Rees also helped clarify why I've been so leery of electric vehicles. I jumped off the EV bandwagon a few years ago, but had trouble articulating the reasons why I felt so uneasy about that "solution." If you define the problem as CO2 emissions, then yes, it makes sense to replace ICE (internal combustion engines) with EV vehicles. But if you define the problem as overshoot, then EV is simply another road to business-as-usual with humans disrupting the ecology of the planet by plundering scarce resources to support an unsustainable lifestyle (universal personal transportation for any whim).
The thing about electrical vehicles is that they are not a solution to the problem of traffic jams everywhere, they are just one possible solution for making traffic possible with less CO2 emissions as well as using something else than gasoline/diesel for it.
EVs though come with their own set of problems, mostly since they are in average much heavier then ICE cars - when deployed in millions - the wear and tear on our infrastructure would increase enormously. Also the recycling of old batteries into power banks for homes really is bad.

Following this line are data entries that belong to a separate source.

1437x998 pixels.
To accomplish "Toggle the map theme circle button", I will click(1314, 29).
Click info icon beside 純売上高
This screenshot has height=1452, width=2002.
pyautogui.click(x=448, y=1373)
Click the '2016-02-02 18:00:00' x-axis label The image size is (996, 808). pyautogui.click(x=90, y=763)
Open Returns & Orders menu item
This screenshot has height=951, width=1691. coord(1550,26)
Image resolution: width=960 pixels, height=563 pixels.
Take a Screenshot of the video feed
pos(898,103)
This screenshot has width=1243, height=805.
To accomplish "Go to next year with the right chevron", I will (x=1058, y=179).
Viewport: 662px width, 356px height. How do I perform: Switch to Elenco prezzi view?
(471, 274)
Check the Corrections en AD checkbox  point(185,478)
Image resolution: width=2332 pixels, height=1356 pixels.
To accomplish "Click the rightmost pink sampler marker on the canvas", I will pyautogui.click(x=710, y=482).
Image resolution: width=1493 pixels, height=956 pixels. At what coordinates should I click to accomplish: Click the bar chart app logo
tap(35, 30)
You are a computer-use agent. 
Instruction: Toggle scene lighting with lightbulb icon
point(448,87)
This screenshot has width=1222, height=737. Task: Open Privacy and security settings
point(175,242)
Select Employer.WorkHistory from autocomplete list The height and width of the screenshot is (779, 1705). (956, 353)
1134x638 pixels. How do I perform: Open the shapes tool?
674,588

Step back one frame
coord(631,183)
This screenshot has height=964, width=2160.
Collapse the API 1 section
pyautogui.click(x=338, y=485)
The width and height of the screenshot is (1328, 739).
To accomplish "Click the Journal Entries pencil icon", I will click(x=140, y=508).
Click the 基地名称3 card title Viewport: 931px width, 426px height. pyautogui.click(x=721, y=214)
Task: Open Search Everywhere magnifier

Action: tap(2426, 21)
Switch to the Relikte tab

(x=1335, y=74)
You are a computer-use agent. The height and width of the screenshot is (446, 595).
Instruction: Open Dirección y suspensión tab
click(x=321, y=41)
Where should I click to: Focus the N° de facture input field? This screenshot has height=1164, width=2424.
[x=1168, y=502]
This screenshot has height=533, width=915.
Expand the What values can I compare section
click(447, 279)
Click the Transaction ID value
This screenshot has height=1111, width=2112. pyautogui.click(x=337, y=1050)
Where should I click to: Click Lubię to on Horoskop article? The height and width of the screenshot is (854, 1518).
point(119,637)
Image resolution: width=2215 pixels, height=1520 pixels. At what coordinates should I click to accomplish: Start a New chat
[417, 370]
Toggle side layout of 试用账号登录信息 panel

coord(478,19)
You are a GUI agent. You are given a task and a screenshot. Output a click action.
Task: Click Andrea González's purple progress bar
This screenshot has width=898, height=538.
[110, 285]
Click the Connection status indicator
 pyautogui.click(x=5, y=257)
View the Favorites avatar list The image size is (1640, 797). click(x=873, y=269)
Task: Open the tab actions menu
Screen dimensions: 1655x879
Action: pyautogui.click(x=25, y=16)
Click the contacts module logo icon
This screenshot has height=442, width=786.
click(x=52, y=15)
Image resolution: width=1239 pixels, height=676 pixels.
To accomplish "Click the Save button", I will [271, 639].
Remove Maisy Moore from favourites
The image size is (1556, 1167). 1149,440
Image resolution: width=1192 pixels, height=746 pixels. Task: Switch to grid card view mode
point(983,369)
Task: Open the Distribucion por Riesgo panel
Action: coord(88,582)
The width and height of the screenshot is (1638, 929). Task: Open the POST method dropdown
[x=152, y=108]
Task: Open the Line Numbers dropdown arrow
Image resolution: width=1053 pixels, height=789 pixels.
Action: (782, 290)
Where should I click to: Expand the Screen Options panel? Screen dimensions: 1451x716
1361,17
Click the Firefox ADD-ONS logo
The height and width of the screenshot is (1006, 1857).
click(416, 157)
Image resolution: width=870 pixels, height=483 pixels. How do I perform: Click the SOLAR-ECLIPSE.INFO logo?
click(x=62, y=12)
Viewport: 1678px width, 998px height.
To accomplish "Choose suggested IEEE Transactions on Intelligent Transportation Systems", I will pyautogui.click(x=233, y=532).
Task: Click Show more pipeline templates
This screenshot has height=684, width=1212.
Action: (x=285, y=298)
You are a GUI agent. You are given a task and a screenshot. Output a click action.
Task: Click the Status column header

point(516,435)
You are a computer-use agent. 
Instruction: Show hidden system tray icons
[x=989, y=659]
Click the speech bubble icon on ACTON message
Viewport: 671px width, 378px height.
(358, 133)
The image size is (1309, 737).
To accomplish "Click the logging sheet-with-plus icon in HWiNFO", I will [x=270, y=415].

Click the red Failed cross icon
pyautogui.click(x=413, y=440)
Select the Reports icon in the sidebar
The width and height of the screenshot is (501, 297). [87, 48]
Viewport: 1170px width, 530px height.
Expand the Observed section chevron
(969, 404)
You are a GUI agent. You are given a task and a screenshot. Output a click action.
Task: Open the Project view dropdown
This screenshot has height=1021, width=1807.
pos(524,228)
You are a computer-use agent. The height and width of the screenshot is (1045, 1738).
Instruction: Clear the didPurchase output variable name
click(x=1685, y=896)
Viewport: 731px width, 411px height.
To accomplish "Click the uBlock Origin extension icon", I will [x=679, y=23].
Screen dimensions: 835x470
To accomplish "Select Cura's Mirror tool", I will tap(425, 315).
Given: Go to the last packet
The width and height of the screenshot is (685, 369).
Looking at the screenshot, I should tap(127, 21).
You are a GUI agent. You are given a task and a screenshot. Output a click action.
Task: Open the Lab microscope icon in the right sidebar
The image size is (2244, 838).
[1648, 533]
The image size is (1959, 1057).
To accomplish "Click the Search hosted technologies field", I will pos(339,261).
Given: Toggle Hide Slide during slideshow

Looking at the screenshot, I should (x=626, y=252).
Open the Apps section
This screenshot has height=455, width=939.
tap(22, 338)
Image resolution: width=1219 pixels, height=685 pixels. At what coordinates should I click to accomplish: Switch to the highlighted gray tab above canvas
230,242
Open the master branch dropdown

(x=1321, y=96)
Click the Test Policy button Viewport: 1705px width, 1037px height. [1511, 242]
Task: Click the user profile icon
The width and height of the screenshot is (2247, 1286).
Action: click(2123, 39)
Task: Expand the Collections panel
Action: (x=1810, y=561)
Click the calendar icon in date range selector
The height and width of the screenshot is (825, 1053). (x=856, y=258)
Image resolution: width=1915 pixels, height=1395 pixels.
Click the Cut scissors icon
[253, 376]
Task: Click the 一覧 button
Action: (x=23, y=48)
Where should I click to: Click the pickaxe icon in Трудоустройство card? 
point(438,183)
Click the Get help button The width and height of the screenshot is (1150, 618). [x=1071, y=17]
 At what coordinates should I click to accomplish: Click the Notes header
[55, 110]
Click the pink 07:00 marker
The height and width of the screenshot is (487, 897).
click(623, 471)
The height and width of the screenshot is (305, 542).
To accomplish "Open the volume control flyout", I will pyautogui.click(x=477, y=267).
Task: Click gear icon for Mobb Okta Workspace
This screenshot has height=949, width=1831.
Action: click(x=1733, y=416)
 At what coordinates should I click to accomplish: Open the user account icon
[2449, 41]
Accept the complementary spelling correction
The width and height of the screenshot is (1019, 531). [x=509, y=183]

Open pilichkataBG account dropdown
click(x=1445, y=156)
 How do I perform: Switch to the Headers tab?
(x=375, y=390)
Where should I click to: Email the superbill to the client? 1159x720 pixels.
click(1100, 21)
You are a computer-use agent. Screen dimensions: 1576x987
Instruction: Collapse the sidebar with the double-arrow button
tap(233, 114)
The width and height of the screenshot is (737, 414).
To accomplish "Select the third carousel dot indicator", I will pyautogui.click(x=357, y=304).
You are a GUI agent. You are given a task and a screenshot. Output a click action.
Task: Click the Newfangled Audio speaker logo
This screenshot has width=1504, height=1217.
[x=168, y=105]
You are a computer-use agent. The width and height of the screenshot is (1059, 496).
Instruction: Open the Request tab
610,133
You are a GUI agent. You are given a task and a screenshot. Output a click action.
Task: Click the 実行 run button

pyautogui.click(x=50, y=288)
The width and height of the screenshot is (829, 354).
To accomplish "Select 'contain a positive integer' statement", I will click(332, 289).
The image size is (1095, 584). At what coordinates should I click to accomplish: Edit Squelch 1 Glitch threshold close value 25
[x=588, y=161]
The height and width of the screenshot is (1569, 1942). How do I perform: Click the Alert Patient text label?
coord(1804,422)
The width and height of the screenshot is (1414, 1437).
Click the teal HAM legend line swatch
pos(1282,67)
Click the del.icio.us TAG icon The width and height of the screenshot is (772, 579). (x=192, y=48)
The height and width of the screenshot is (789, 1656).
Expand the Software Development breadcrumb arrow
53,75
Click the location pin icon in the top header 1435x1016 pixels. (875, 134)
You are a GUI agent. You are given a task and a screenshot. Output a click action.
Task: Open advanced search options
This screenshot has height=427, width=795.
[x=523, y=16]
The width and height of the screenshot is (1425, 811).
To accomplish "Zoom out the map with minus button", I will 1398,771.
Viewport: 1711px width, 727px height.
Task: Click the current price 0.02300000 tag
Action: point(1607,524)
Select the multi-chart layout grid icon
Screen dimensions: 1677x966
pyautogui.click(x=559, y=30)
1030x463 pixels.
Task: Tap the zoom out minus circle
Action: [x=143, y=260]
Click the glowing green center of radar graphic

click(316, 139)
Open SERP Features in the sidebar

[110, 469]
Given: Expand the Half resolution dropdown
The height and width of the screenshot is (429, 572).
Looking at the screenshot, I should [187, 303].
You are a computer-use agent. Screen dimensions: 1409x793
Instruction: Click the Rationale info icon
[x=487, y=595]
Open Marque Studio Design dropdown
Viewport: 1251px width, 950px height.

The more underlying problem is the car itself, the public space it occupies and how North American cities are nowadays designed around cars and nothing else. Also in North America this illogical love for HUGE cars most people never will really need takes its toll on the cities. Most North American cities are totally car dependant, and you cannot exist in those without it. Though - and this was new to me - most North American cities in the past were designed for trains, and looked much more like European cities back then than today.
But starting with the 1940s somethingish most cities were rebuilt for cars, and well - down went everything else in North America.
The problem is that in the states with Elon Musk crippling public infrastructure projects with his bullshit projects like the Las Vegas Loop, Hyperloop and so on and conservatives framing the shift from cars to other means of transportation as "they hate the freedom cars offer" remodeling cities is nearly impossible.
Here's also an interesting video from an Hungarian guy calling himself "Adam Something", who showcases how North American cities looked before cars became a thing, and afterwards.
And here's a Canadian guy who moved five years ago to the Netherlands, where he plans to stay forever and raises his kids, about stroads in North America, comparing it of course with the Netherlands.
So - cars will always be a thing in North America, regardless its engine and power source, as long as cities are not being rebuild at large scale, because in too many cases you cannot live without one. North America is literally mostly build around and for cars.